> [Exercise instructions]:
(1) Reproduce the passage of the post on the ET-2 rig from "Thanks for the" up to and including "as my sidetone.".
(2) Answer these questions from the post on the ET-2 rig.
(a) What antenna does Gary use, and at about what height?
(b) What holds the plywood base of the rig to the bench?
(c) How many parts make up the transmitter?
(3) Summarize the post on the ET-2 rig in two sentences.

> [Extract provided]:
_ _ _ _ _
More on the ET-2 : Better Pictures and More Circuit Description. Some Thoughts on Simplicity

So yesterday I made my first contact using my ET-2 rig.   Last night I got an e-mail from Gary, the fellow at the other end of that contact: 

Evening Bill, N2CQR….Yes I did learn about you from the spot on the DX Summit cluster. I tuned to the freq to see if I could even hear your 80 mW and you were a good real 569 when calling CQ.  You built up to a real 589 on the later transmissions. I did not have either of the two pre-amp positions on in the ICOM 756 Pro II. There was not any QRM on the freq either. Your spot indicating the 80 mW is what really got my attention.

My antenna is a 2 element yagi at about 115 ft and it really works great for me.

Thanks for the picture of the great little transmitter. Glad to be your first DX QSO with it. Hi Hi  Maybe again soon.  My pleasure to work you.
73, Gary, K4MQG
Fort Mill, SC

Farhan commented on yesterday's post, saying that it was hard to tell (from my pictures) where he rig started and ended.  He was right.  So this morning I have tried to clean up my bench a bit -- I hope these pictures are better.  

Above you see the whole rig.  The transmitter board is right next to the key that Farhan gave me.  You can see the 7040 crystal.  A C-Clamp holds to the bench the piece of scrap plywood that serves as the base for this rig.  Next to the C-Clamp you see the TR switch -- the just switches the antenna -- both transmitter and receiver are powered at all times.  I can hear the transmit signal in the headphones and this serves as my sidetone. 

Here is a close-up of the transmitter with the schematic below: 

The transmitter is VERY simple.  Nine parts, including the low-pass filter.  You can barely see the J310 FET to the right of the crystal.
_ _ _ _ _
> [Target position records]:

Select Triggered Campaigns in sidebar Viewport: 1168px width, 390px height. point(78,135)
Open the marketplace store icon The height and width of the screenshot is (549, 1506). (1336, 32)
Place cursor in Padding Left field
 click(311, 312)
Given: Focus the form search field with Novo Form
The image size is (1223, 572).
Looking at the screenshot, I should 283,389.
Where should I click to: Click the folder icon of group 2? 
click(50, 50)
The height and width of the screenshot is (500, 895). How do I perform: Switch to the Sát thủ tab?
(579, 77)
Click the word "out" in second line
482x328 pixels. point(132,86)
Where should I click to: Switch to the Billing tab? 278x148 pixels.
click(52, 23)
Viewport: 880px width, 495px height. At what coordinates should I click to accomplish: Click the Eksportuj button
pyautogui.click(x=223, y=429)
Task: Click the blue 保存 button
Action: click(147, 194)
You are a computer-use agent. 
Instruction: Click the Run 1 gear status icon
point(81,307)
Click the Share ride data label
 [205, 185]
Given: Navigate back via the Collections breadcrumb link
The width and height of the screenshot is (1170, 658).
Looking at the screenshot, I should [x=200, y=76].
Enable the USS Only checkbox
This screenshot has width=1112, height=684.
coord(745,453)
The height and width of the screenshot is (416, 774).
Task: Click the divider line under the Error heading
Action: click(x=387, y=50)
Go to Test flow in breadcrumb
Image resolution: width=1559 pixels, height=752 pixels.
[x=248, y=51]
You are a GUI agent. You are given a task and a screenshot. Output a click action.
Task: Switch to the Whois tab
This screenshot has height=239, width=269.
_ _ _ _ _
> [The solutions]:
(1)
Thanks for the picture of the great little transmitter. Glad to be your first DX QSO with it. Hi Hi  Maybe again soon.  My pleasure to work you.
73, Gary, K4MQG
Fort Mill, SC

Farhan commented on yesterday's post, saying that it was hard to tell (from my pictures) where he rig started and ended.  He was right.  So this morning I have tried to clean up my bench a bit -- I hope these pictures are better.  

Above you see the whole rig.  The transmitter board is right next to the key that Farhan gave me.  You can see the 7040 crystal.  A C-Clamp holds to the bench the piece of scrap plywood that serves as the base for this rig.  Next to the C-Clamp you see the TR switch -- the just switches the antenna -- both transmitter and receiver are powered at all times.  I can hear the transmit signal in the headphones and this serves as my sidetone.

(2)
(a) A 2 element yagi at about 115 ft.
(b) A C-Clamp.
(c) Nine parts, including the low-pass filter.

(3) Bill, N2CQR, made his first contact with the ET-2 rig, and Gary, K4MQG, wrote that the 80 mW signal reached him at 569 and later at 589. After Farhan remarked that the earlier pictures made the rig hard to make out, Bill cleaned up his bench and described the setup, whose very simple transmitter has nine parts including the low-pass filter.